The TR values after refrying beans were 59.7–86.9%, whereas AR values were 53.6–77.0%, which means a substantial loss of 13–40% of phytic acid. Refrying increased the zinc TR with an average of 7% compared to boiling. Phytic acid levels after refrying were 0.28–3.98 mg·g−1 for FW and 0.72–11.24 mg·g−1 in DM. An effect on both AR and TR through soaking was observed (p < 0.05), where the retention of phytic acid was lower after both boiling and refrying when the beans were soaked.
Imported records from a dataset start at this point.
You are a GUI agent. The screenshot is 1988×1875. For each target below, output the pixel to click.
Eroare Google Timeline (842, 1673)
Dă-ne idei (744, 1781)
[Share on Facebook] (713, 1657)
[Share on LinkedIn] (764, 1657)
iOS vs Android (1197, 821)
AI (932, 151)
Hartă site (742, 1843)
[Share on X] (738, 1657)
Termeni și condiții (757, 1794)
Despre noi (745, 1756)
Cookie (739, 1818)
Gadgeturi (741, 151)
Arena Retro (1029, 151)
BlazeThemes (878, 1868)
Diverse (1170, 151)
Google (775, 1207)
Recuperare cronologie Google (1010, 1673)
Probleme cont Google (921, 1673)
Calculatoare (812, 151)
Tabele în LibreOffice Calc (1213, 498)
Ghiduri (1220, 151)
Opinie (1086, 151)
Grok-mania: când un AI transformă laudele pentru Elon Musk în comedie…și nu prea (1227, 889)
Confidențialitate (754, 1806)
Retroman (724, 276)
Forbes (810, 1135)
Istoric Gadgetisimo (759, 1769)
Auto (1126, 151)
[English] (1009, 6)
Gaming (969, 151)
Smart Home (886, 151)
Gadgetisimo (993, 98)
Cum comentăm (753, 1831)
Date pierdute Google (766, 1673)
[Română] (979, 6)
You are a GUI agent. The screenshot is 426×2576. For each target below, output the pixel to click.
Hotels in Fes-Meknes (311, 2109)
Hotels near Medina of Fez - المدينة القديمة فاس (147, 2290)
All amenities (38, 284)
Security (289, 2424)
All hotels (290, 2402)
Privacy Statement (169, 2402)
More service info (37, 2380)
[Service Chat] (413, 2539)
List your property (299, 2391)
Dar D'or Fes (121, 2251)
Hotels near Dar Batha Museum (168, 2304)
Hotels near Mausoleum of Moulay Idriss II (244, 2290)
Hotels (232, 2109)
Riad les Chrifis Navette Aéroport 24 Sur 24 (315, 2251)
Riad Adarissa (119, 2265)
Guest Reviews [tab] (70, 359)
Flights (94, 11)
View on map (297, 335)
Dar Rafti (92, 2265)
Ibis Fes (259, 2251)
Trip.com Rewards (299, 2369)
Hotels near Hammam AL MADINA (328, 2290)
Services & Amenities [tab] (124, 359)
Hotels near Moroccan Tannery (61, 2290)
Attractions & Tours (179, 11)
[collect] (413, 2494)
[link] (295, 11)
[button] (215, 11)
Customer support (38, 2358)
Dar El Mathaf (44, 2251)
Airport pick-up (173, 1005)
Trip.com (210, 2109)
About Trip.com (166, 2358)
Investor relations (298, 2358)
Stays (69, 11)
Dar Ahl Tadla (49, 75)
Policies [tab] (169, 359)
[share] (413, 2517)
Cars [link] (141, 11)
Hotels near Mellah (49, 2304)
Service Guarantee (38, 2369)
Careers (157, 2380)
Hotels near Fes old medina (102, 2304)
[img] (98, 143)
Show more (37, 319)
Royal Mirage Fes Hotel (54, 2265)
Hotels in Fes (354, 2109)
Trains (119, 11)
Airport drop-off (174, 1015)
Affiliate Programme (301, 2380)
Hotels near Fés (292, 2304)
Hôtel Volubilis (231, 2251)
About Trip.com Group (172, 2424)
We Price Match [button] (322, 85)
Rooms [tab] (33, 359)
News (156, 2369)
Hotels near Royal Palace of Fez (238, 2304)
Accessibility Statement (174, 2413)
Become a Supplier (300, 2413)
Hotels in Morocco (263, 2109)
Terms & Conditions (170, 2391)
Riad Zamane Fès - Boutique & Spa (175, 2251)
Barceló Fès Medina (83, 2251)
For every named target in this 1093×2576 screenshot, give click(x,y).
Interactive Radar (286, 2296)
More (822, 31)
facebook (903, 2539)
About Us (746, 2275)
Overall, while we found a higher retention of phytic acid in the lpa beans compared to the other groups of beans, the lpa beans had very low phytic acid levels compared to the conventional and biofortified varieties. The lowest retention of phytic acid was found in the conventional varieties. Soaking helped to remove phytic acid, as demonstrated by a significantly lower TR phytic acid content when comparing soaked with non-soaked beans. Similarly to zinc, groups of beans had a major contribution to generalized linear model fit.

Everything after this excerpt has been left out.